WORK TO DO: Retype the records starting at the line that contains "The height and" and ending after the line that contains "point(136,1989)". Leave the pictures out of your copy.

DATA LISTING:
------------------------------

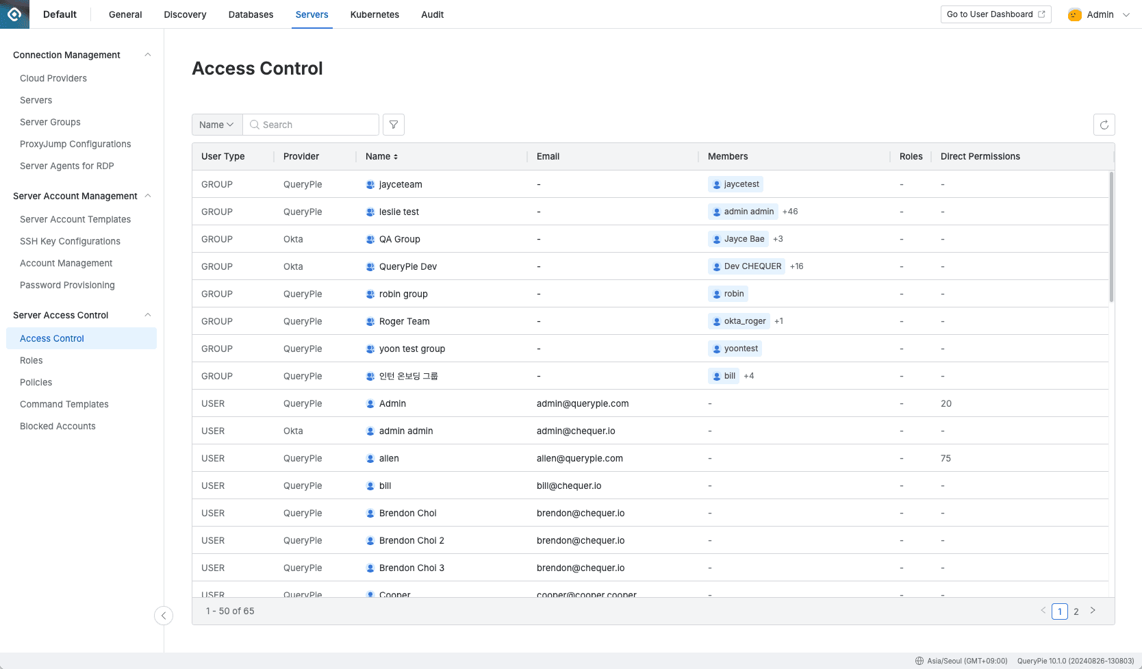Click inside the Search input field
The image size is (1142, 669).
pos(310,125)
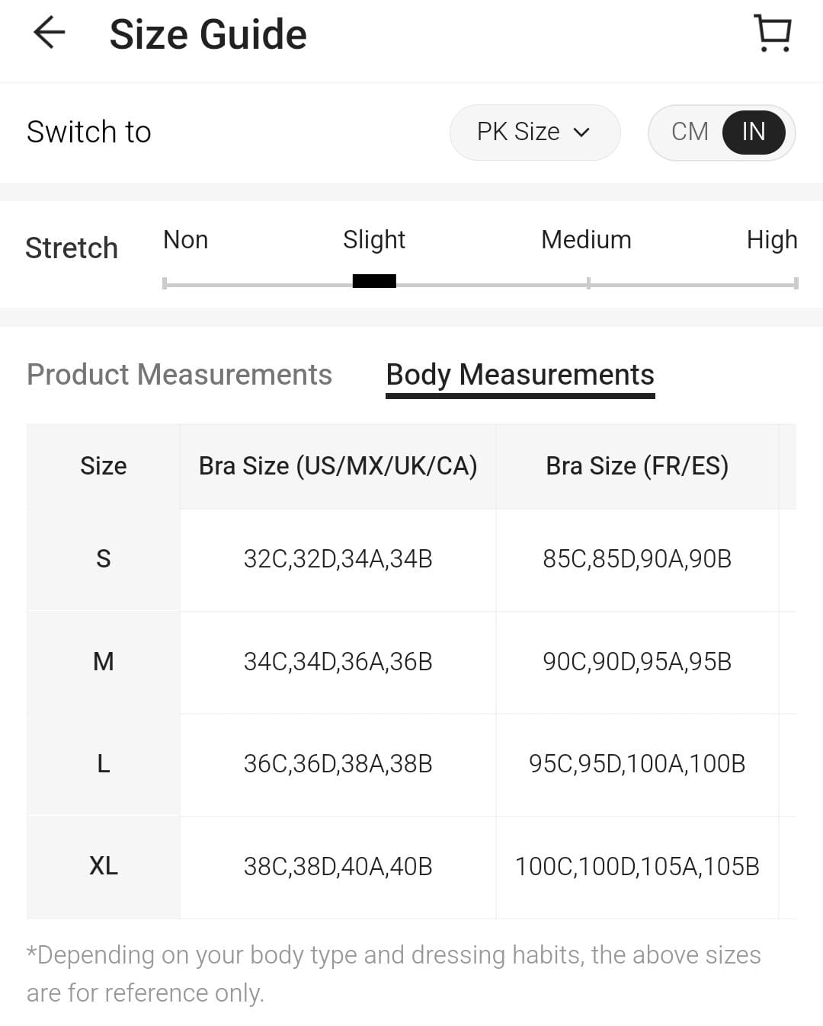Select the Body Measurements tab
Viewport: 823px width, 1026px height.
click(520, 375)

------------------------------

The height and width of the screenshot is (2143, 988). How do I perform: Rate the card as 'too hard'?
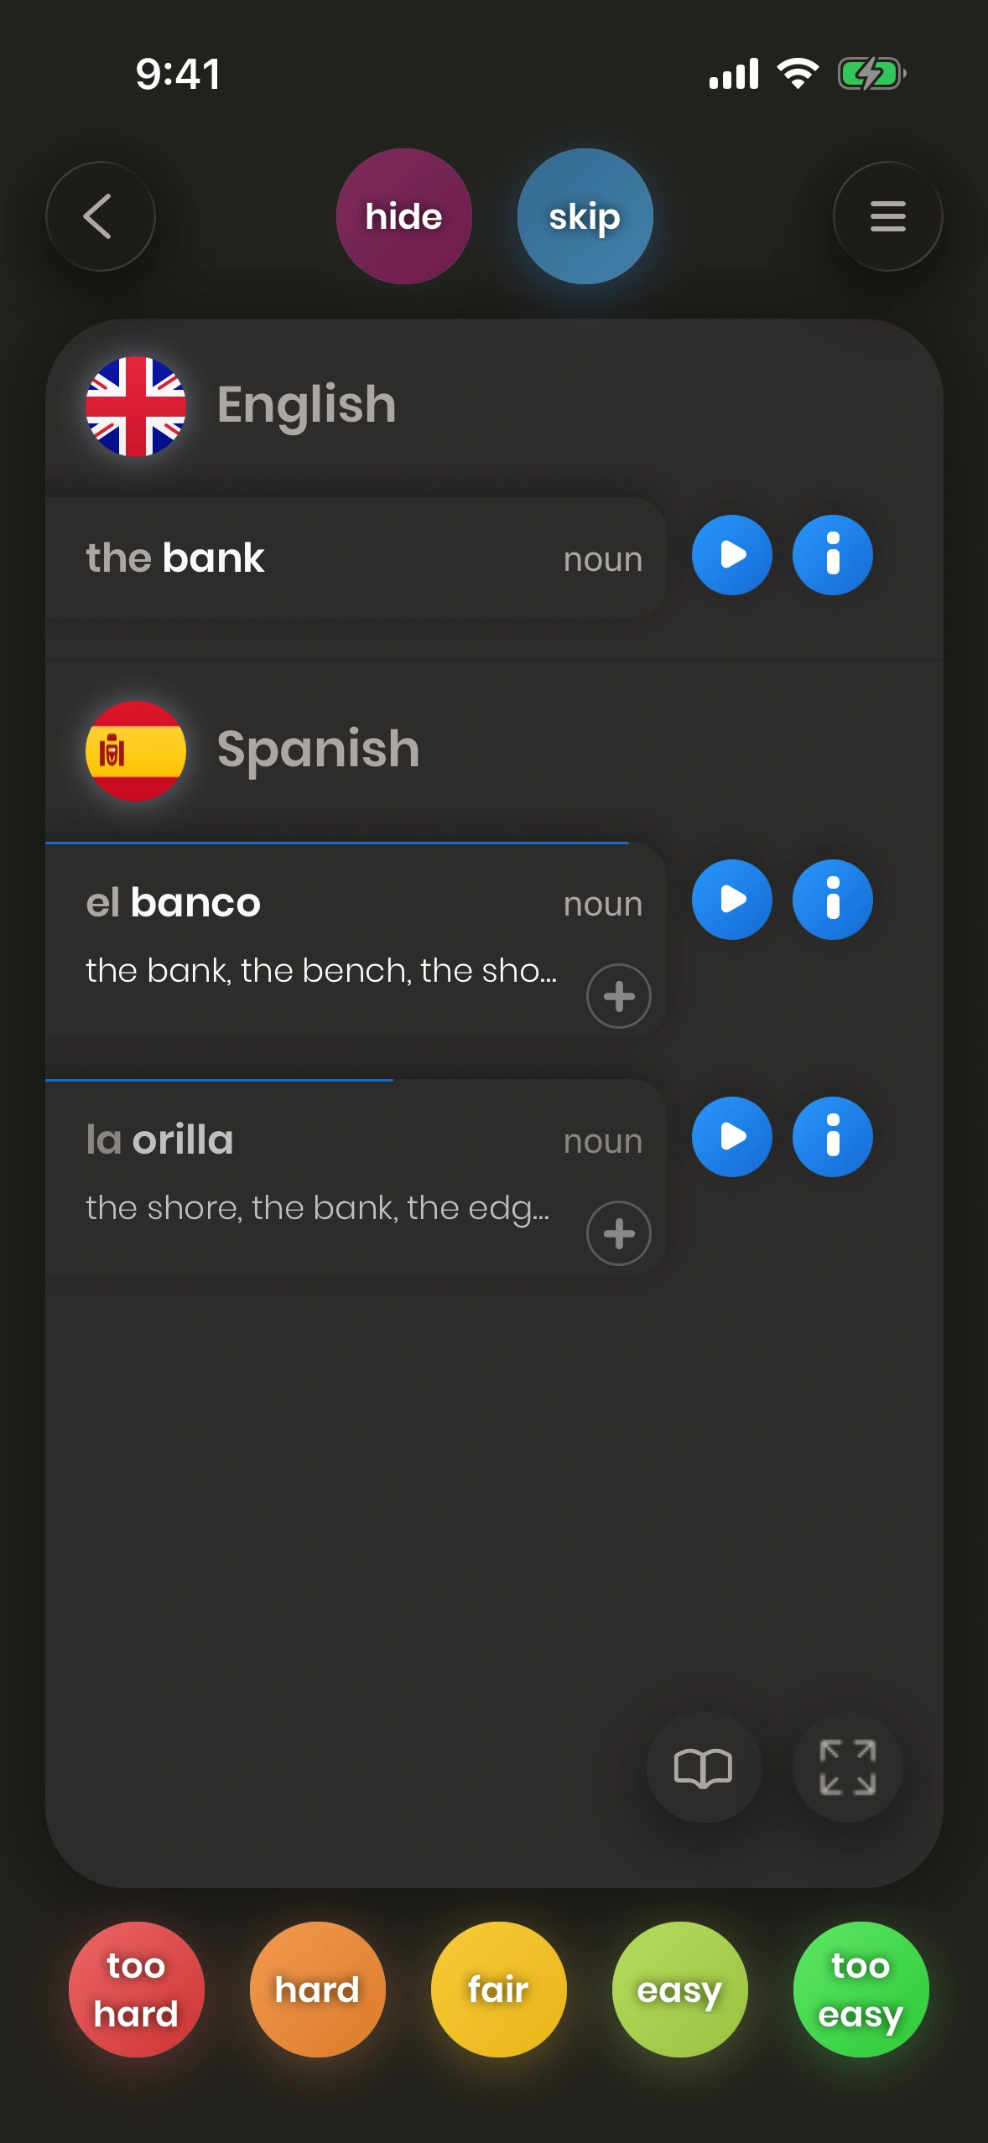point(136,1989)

------------------------------

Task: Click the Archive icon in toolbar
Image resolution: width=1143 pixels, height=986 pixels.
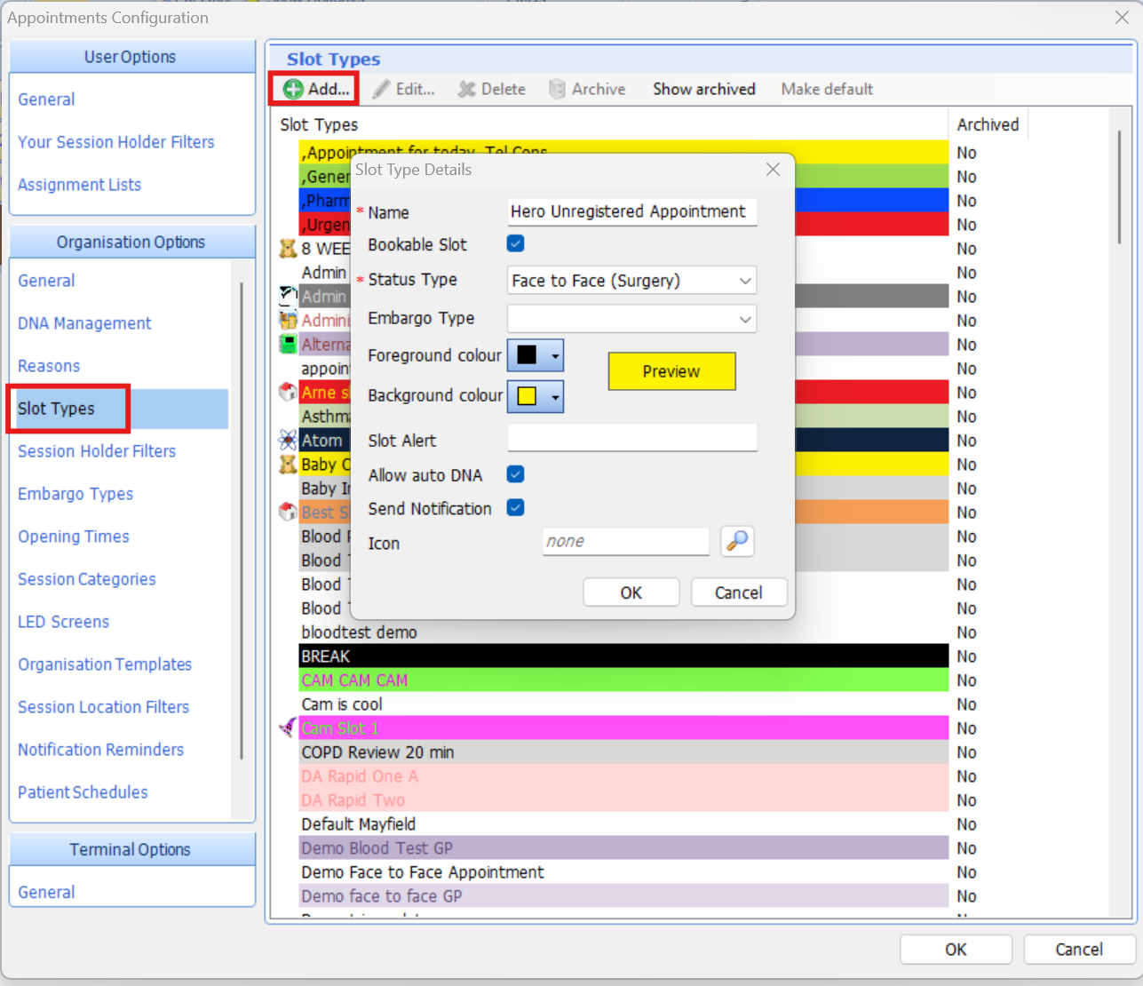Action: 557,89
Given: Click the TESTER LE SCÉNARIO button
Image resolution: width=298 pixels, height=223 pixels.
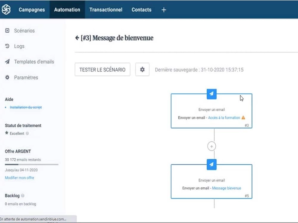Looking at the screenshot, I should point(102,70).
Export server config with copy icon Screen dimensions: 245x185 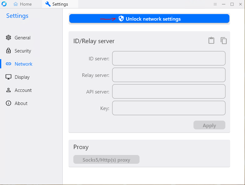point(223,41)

------------------------------

FINAL RESULT:
The height and width of the screenshot is (2143, 988). How do I perform: Rate the card as 'too hard'?
point(136,1989)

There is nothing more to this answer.